A Petzval is a compact,
highly-corrected, short focal-length refractor. It achieves this by combining a
long focal length objective with a smaller Petzval lens group in front of the
focuser that acts as a reducer/flattener. The Petzval lens group corrects many
of the aberrations inherent in the objective, and halves the focal length (so
an F5.6 Petzval will have an objective operating at ~F11). It reduces the
physical length of the OTA as well. However, the Petzval lens only corrects monochromatic
aberrations, like off-axis astigmatism and coma. It doesn’t correct for
chromatic aberrations - false colour and spherochromatism, the variation of
spherical aberration across wavelengths - which are (mostly) determined by the
objective.
Many Petzvals
– e.g. TeleVue’s NP-101 and
Takahashi’s FSQ-106 – have a four element configuration with a
doublet objective operating at ~F11 and a doublet Petzval lens. This
isn’t the only way to do it. For example, Vixen’s current AX103
imaging refractor has a triplet objective and a single Petzval element
(likely only acting as a flattener, not a reducer). Meanwhile, Vixen’s
VSD70SS and VSD90SS imaging scopes have a doublet objective and a triplet
Petzval group (all with huge air gaps – great for correction but
problematic in terms of de-centring).
The Askar FRA400 also boasts five
elements. So it’s the same as the Vixen VSDs then? No! The FRA400 seems
to have an ED triplet objective with a doublet Petzval lens (also with
an ED element). Both the objective and Petzval groups have either tiny air gaps
between the elements or they’re cemented. There is no sign of foil
spacers (good news for star images), but I think I can see a ring spacer in the
objective, so this is likely a conventional air-spaced triplet with a
central ED element.
Now let’s unpack all that.
An ED triplet objective (72mm operating at ~F11!) will give the scope
outstanding false colour correction at this aperture. Small air gaps are
simpler and more robust, less likely to suffer from de-centring (a real problem
btw). However, they offer less options for correcting aberrations, so we might
expect less perfect correction than say a VSD because Petzvals suffer two main optical limitations/issues:
1)
Vignetting,
unless the rear group is of large aperture
2)
Off-axis
astigmatism
The
FRA400’s rear Petzval lens group is oversized at ~57mm and with a clear
aperture of ~55mm, so vignetting shouldn’t be a problem and Askar claim a
44mm image circle (i.e. good for full frame sensors). Askar sell a reducer for
the FRA400, but it’s interesting that it apparently doesn’t need a
flattener for full frame, unlike Takahashi’s FSQ-85.
The only
other thing to note is that all elements appear coated and the external ones at
least are of high quality.
Laser confirms objective is a regular triplet with
no large air gaps.
The Petzval group, seen through the objective.

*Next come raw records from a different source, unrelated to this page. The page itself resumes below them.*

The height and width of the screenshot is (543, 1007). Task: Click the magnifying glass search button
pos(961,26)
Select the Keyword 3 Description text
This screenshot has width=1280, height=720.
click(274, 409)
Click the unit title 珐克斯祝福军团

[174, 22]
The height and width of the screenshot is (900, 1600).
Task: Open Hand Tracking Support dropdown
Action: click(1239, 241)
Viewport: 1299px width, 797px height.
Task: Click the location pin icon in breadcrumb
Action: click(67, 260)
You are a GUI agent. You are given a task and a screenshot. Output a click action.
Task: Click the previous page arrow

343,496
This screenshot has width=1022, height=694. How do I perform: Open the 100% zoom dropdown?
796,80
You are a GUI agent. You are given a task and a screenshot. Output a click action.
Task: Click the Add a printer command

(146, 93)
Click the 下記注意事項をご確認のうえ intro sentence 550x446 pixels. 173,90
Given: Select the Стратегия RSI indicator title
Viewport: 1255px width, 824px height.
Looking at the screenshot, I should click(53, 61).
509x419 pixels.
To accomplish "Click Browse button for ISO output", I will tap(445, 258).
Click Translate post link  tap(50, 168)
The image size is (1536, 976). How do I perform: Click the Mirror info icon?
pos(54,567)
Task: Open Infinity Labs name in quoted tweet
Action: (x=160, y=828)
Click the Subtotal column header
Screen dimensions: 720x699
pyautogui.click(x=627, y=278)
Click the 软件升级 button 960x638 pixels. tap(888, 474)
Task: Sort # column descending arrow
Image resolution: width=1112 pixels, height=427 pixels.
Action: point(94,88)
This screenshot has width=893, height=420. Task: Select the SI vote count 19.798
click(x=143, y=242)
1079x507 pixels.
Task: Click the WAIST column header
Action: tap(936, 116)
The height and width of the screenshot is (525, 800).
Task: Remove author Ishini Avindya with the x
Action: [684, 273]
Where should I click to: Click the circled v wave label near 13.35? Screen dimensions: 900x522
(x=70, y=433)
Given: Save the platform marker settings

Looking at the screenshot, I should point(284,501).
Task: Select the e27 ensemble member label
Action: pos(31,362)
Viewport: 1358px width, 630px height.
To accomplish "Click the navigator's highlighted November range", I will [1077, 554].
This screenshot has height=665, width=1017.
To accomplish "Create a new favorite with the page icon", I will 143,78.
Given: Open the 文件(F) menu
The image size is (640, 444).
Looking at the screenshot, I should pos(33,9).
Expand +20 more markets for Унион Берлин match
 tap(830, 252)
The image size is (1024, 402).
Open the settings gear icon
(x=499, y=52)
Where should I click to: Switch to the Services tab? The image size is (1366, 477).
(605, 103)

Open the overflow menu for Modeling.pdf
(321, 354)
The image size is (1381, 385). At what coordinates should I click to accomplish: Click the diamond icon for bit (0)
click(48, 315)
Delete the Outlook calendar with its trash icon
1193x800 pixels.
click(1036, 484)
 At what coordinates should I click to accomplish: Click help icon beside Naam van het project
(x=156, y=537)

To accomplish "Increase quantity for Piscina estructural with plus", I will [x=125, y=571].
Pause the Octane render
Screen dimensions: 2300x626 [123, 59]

Large diameter Petzval lens group seen through the
focuser drawtube (visual back unthreaded).
The OTA is
very short. From the front of the metal push-fit dew-cap to the M68 male thread
on the back of the draw-tube measures 295mm, but add another 20mm for the
2” visual back that threads onto it. The short dewshield slides on a felt
bushing – action is firm so a tension screw isn’t needed. Small it
may be, but the hefty focuser and all that glass make the FRA400 heavy at 3.2Kg
including the rings and plates.
External
finish is the kind of pebble powder coat used by Tele Vue and typically more
chip-resistant than gloss paint. The entire OTA and focuser are baffled
internally with machined-in micro ridge baffles, as well as flat black-painted.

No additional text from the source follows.